── Supplied data
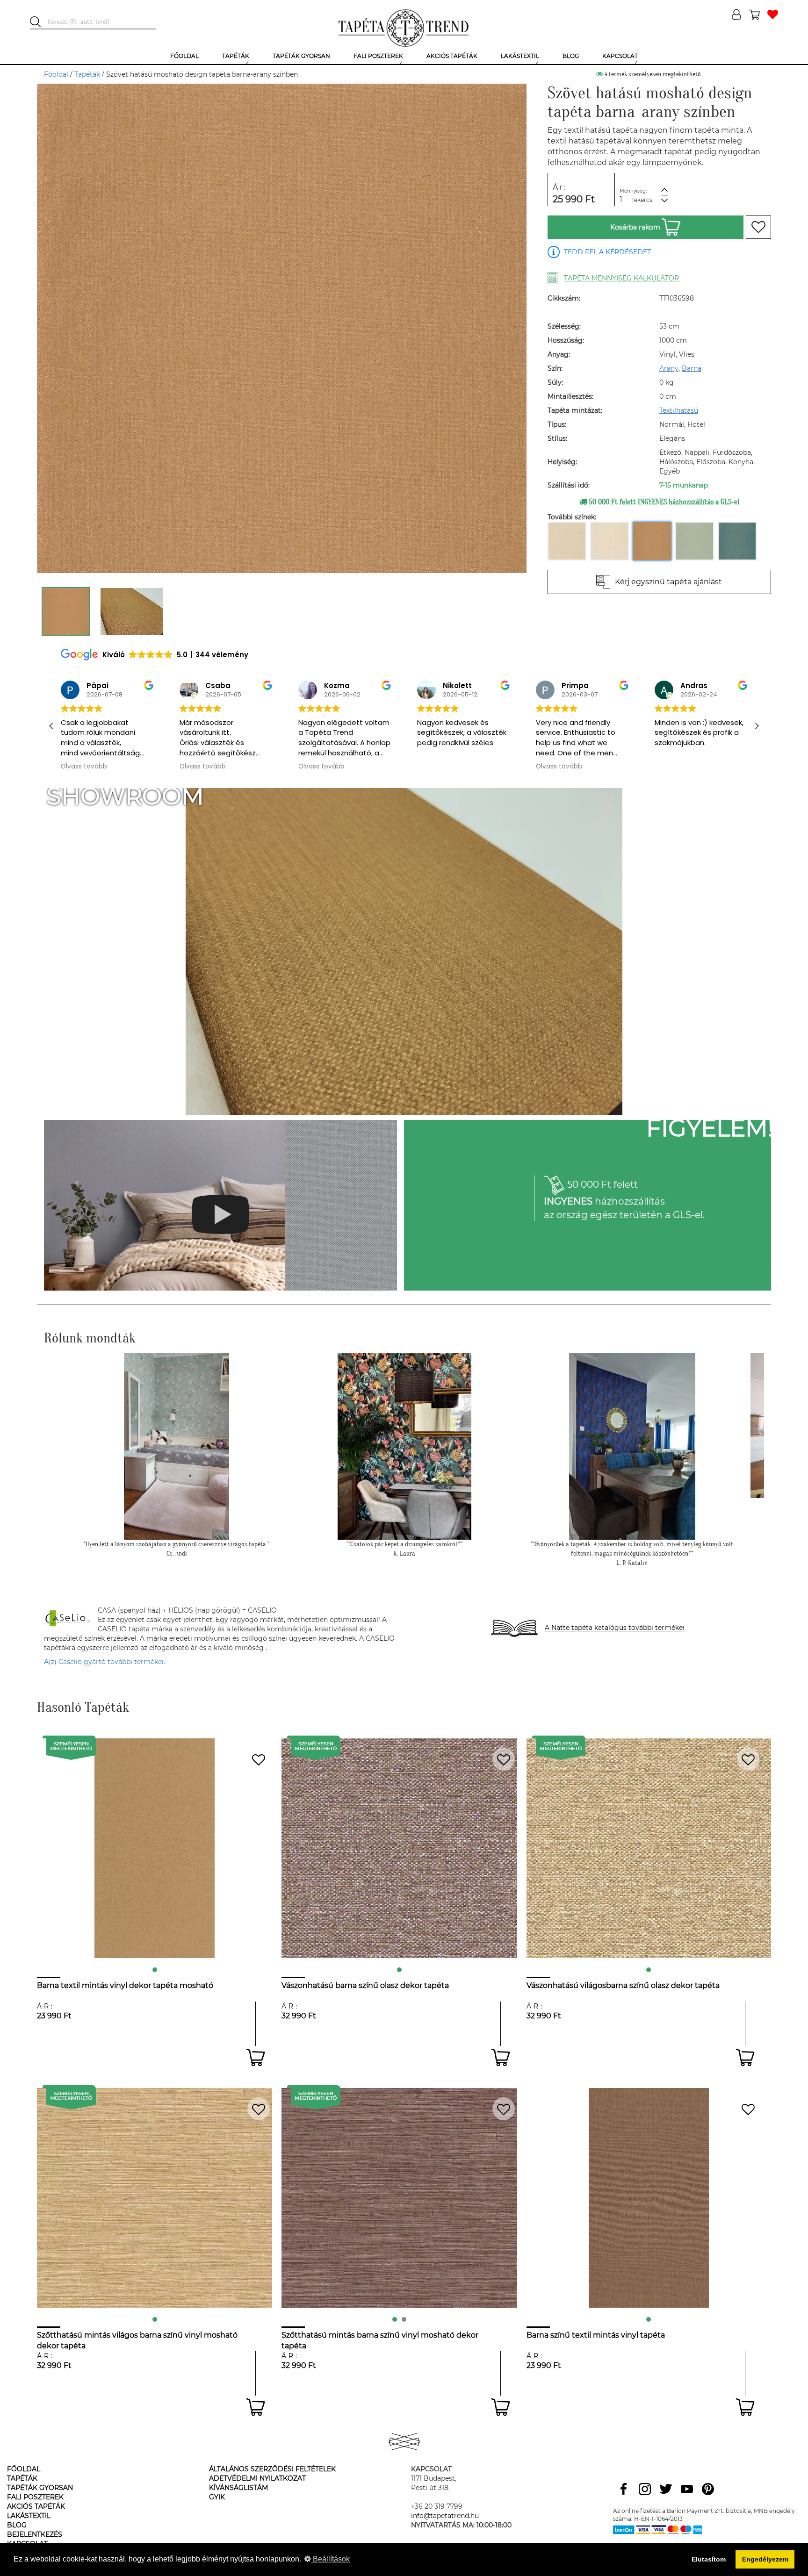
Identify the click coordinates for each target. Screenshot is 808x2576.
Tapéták (87, 74)
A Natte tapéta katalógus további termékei (615, 1628)
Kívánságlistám (238, 2487)
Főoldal (56, 74)
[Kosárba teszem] (255, 2057)
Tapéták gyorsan (40, 2487)
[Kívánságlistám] (772, 15)
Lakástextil (28, 2515)
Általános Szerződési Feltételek (272, 2469)
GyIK (217, 2497)
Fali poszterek (35, 2497)
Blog (17, 2525)
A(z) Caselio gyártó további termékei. (104, 1662)
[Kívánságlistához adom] (758, 227)
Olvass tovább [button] (84, 766)
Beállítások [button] (330, 2559)
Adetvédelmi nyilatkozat (257, 2478)
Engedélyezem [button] (765, 2559)
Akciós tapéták (36, 2506)
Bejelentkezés (34, 2534)
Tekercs (641, 199)
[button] (757, 726)
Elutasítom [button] (709, 2559)
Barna (691, 368)
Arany (668, 368)
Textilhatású (678, 410)
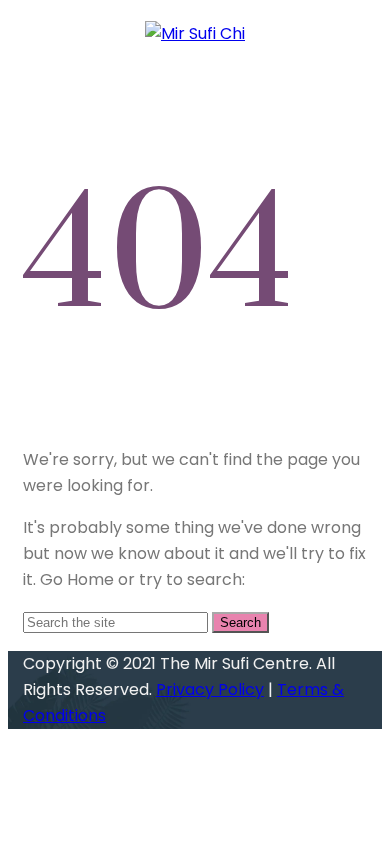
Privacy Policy (210, 689)
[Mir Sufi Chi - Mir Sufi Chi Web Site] (195, 33)
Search (240, 622)
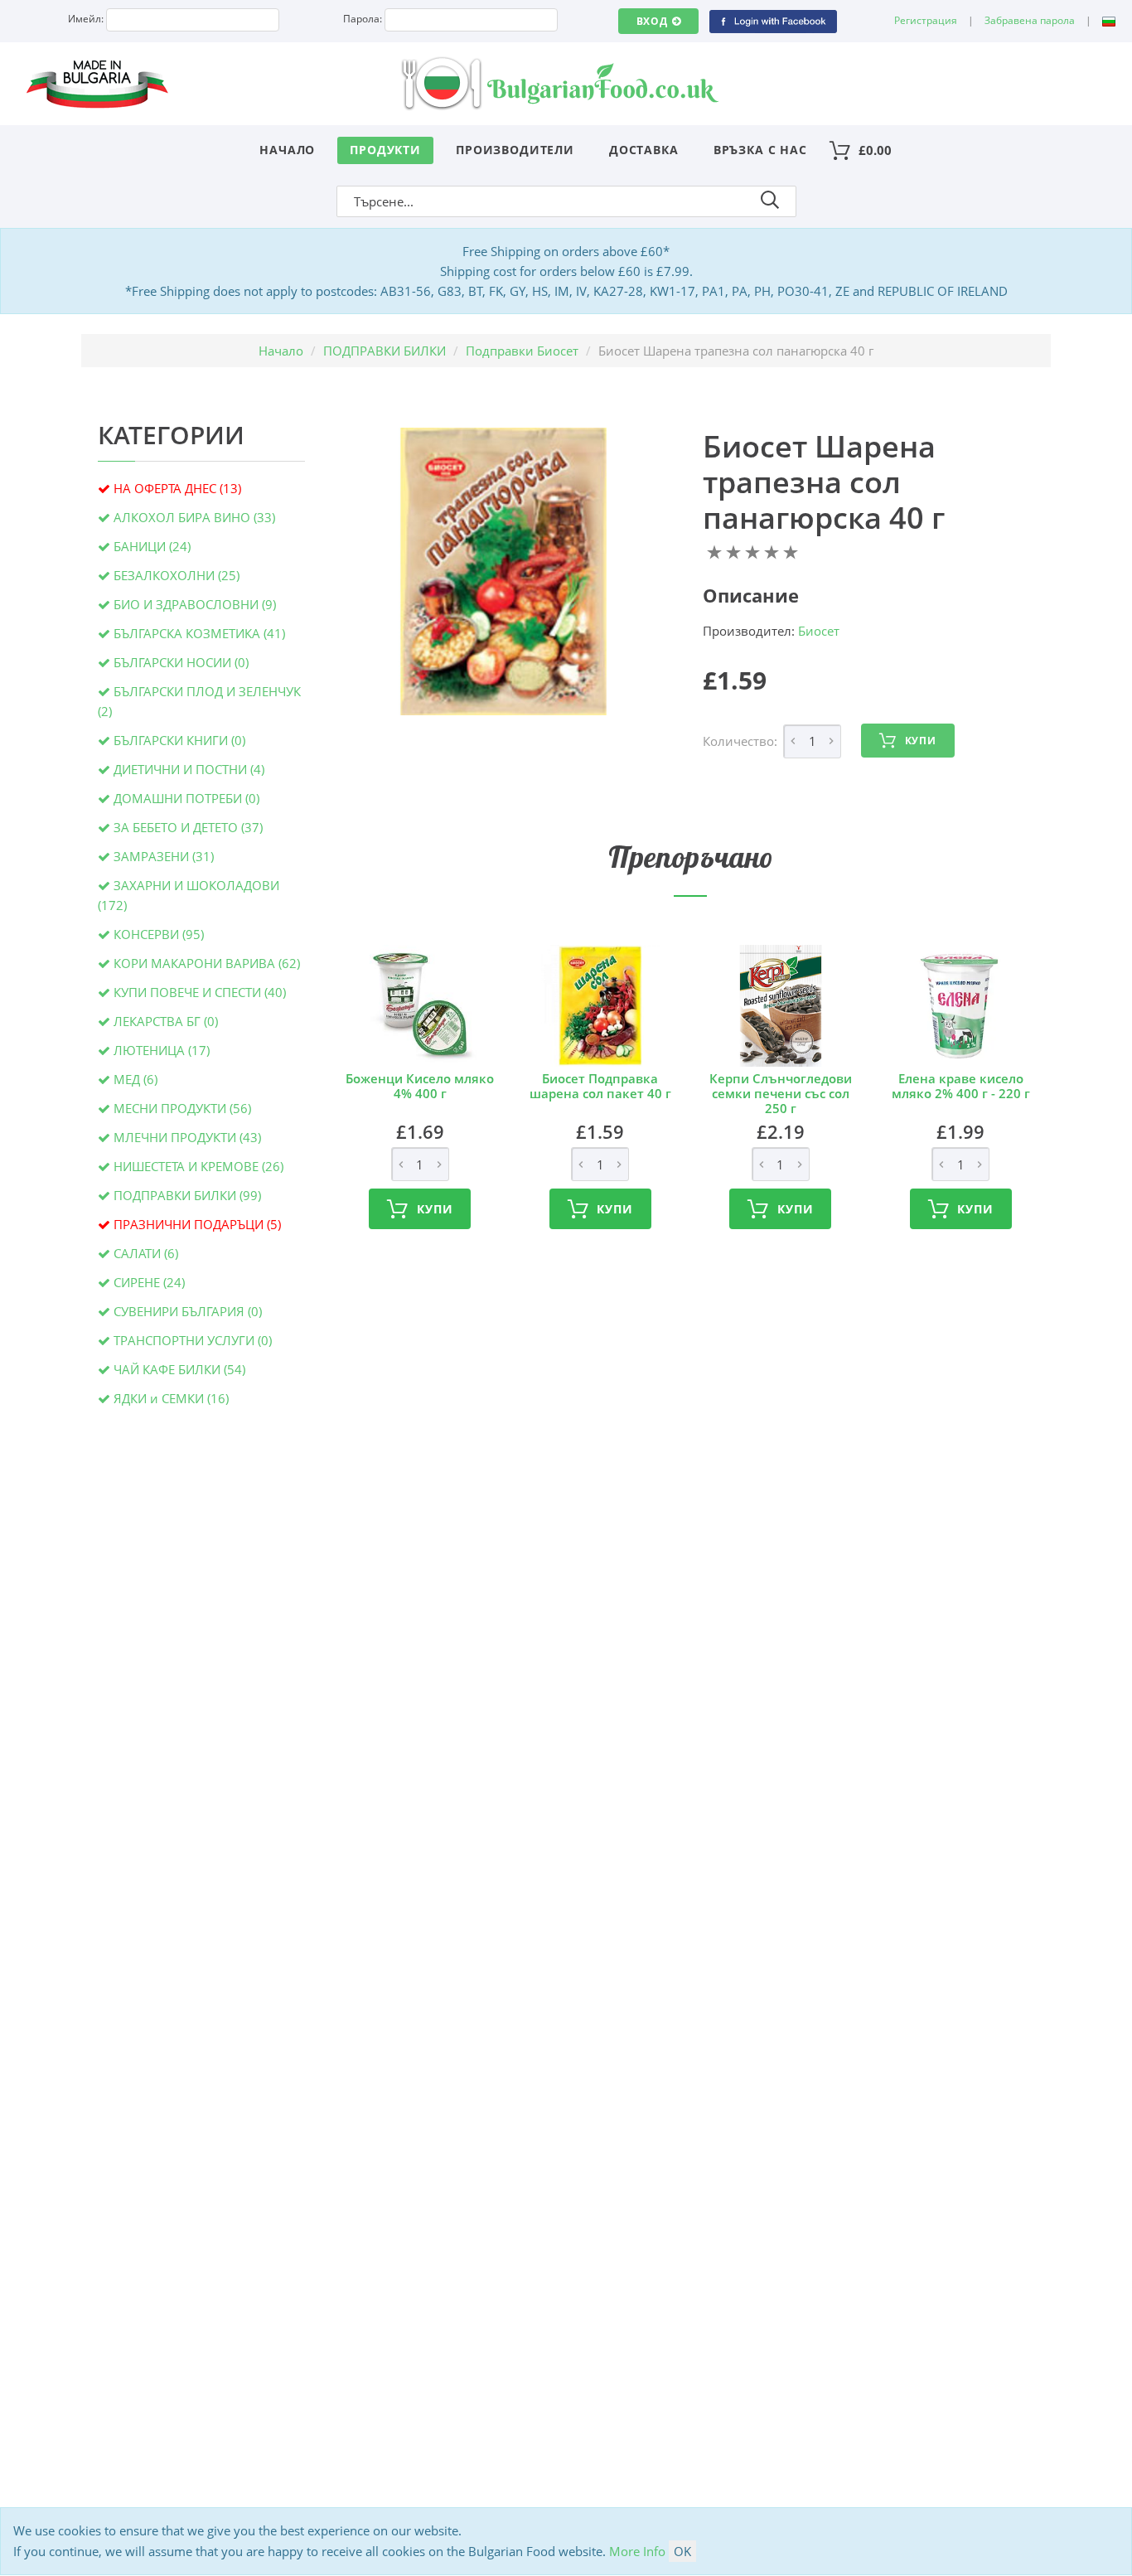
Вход (652, 21)
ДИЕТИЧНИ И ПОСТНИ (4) (189, 769)
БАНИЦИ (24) (152, 546)
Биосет (818, 630)
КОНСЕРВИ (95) (159, 934)
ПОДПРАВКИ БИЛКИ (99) (187, 1195)
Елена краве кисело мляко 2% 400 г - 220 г (961, 1086)
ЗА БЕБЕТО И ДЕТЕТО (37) (188, 827)
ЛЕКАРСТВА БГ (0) (166, 1021)
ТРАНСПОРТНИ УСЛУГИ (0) (193, 1340)
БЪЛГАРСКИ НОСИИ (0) (181, 662)
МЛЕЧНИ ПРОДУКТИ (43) (187, 1137)
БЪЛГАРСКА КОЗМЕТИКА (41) (199, 633)
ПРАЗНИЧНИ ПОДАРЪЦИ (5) (197, 1224)
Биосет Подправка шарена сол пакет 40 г (600, 1086)
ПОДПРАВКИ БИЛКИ (384, 350)
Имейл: (86, 19)
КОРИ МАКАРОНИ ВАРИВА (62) (207, 963)
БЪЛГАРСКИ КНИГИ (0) (179, 740)
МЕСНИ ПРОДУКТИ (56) (182, 1108)
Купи (920, 741)
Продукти (385, 149)
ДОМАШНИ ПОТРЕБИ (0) (186, 798)
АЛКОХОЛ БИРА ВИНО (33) (194, 517)
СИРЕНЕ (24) (149, 1282)
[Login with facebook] (772, 20)
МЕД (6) (135, 1079)
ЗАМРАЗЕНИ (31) (164, 856)
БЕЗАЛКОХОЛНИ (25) (176, 575)
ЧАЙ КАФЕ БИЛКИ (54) (179, 1369)
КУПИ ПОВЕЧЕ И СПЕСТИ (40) (200, 992)
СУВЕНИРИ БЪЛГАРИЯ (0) (188, 1311)
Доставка (644, 149)
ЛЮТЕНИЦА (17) (162, 1050)
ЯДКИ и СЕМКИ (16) (171, 1398)
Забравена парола (1029, 20)
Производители (515, 149)
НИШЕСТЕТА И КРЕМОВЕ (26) (198, 1166)
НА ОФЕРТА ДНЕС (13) (177, 488)
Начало (287, 149)
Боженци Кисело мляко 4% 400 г (420, 1086)
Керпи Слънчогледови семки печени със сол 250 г (780, 1093)
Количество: (740, 741)
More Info (637, 2551)
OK (682, 2551)
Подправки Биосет (522, 350)
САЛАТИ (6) (146, 1253)
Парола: (362, 19)
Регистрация (925, 20)
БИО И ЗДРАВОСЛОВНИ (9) (195, 604)
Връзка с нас (760, 149)
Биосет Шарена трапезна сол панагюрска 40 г (824, 482)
────
> _Task_: Copy out, exactly and alone, the lines of the entries above between the ones holding "Биосет Подправка шарена" and "СУВЕНИРИ БЪЛГАРИЯ (0) (188, 1311)", inclusive.

> _Answer area_:
Биосет Подправка шарена сол пакет 40 г (600, 1086)
ПОДПРАВКИ БИЛКИ (384, 350)
Имейл: (86, 19)
КОРИ МАКАРОНИ ВАРИВА (62) (207, 963)
БЪЛГАРСКИ КНИГИ (0) (179, 740)
МЕСНИ ПРОДУКТИ (56) (182, 1108)
Купи (920, 741)
Продукти (385, 149)
ДОМАШНИ ПОТРЕБИ (0) (186, 798)
АЛКОХОЛ БИРА ВИНО (33) (194, 517)
СИРЕНЕ (24) (149, 1282)
[Login with facebook] (772, 20)
МЕД (6) (135, 1079)
ЗАМРАЗЕНИ (31) (164, 856)
БЕЗАЛКОХОЛНИ (25) (176, 575)
ЧАЙ КАФЕ БИЛКИ (54) (179, 1369)
КУПИ ПОВЕЧЕ И СПЕСТИ (40) (200, 992)
СУВЕНИРИ БЪЛГАРИЯ (0) (188, 1311)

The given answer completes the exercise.